RECORDS PROVIDED -
---+---
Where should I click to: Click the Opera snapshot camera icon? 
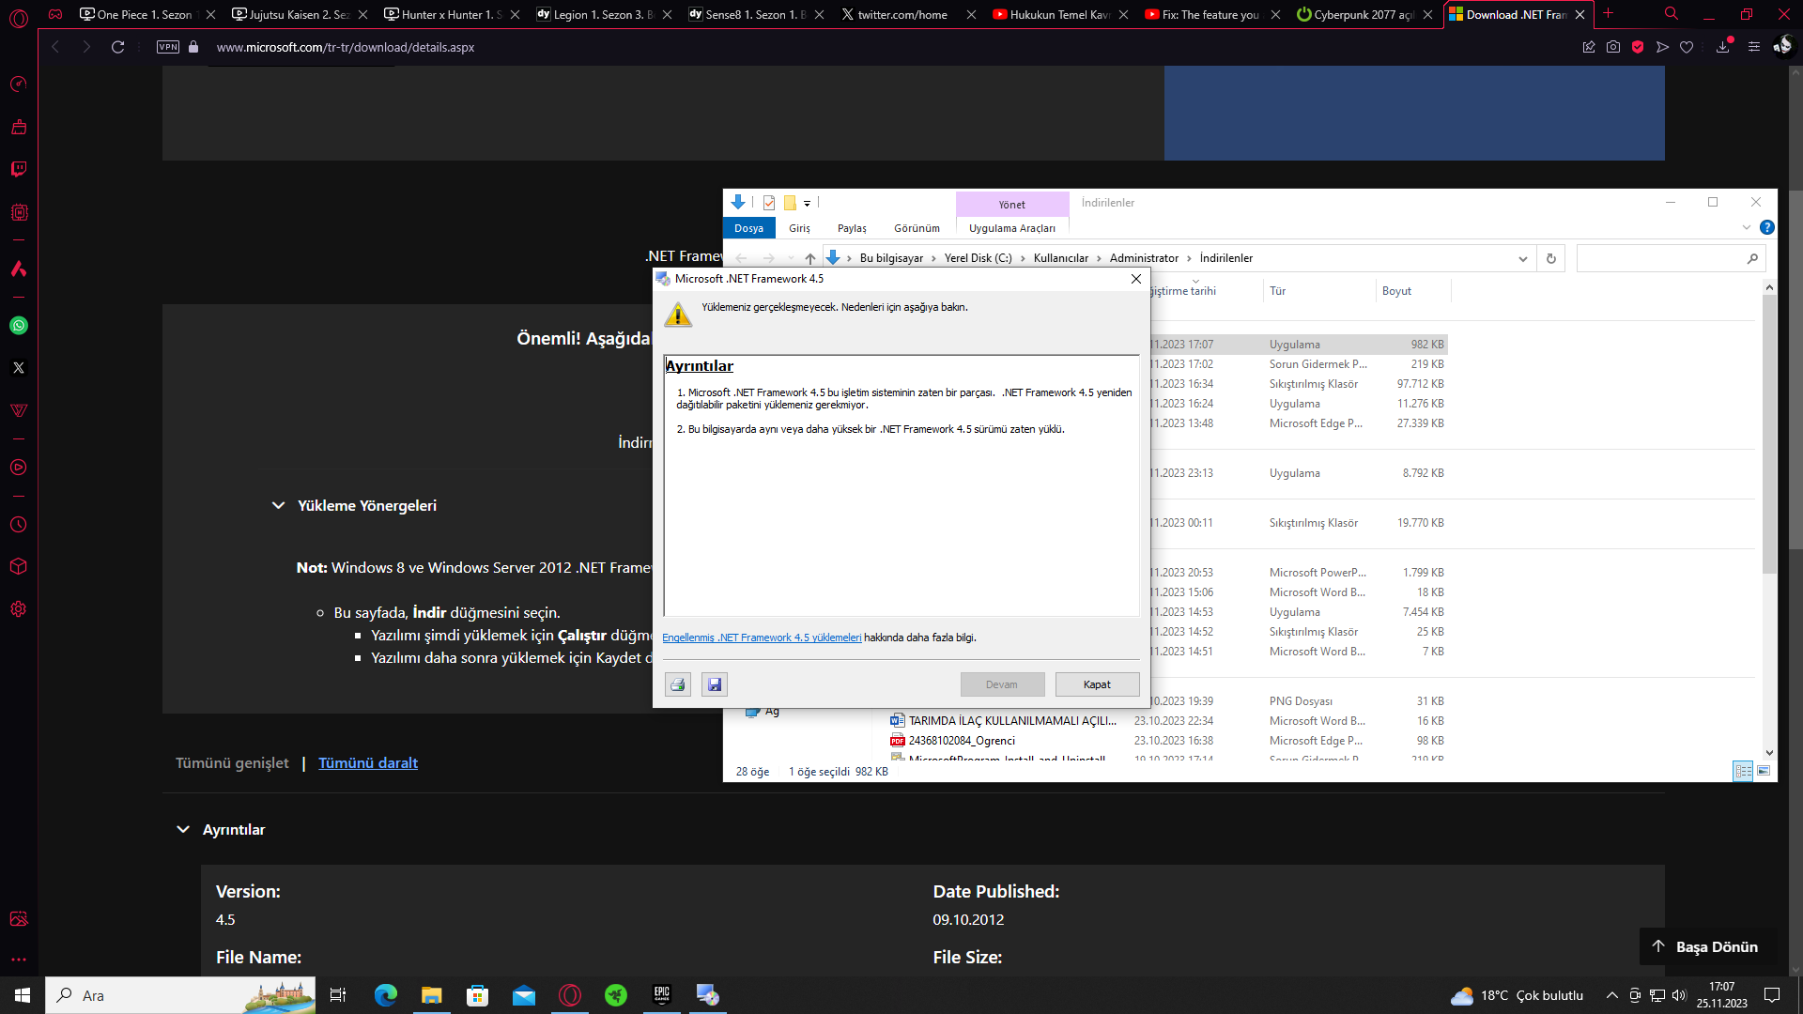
---+---
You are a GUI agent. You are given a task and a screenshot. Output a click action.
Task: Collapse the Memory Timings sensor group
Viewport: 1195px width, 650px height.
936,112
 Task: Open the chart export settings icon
---+---
PROBLEM - Copy out only the stretch of the listing above that opens with the line containing "You are a GUI" and closes with the line containing "Task: Open the chart export settings icon". Replace "Memory Timings" with "Voltage Readings" and leave everything else unchanged.

RESPONSE FOR THIS EXERCISE -
You are a GUI agent. You are given a task and a screenshot. Output a click action.
Task: Collapse the Voltage Readings sensor group
Viewport: 1195px width, 650px height.
936,112
 Task: Open the chart export settings icon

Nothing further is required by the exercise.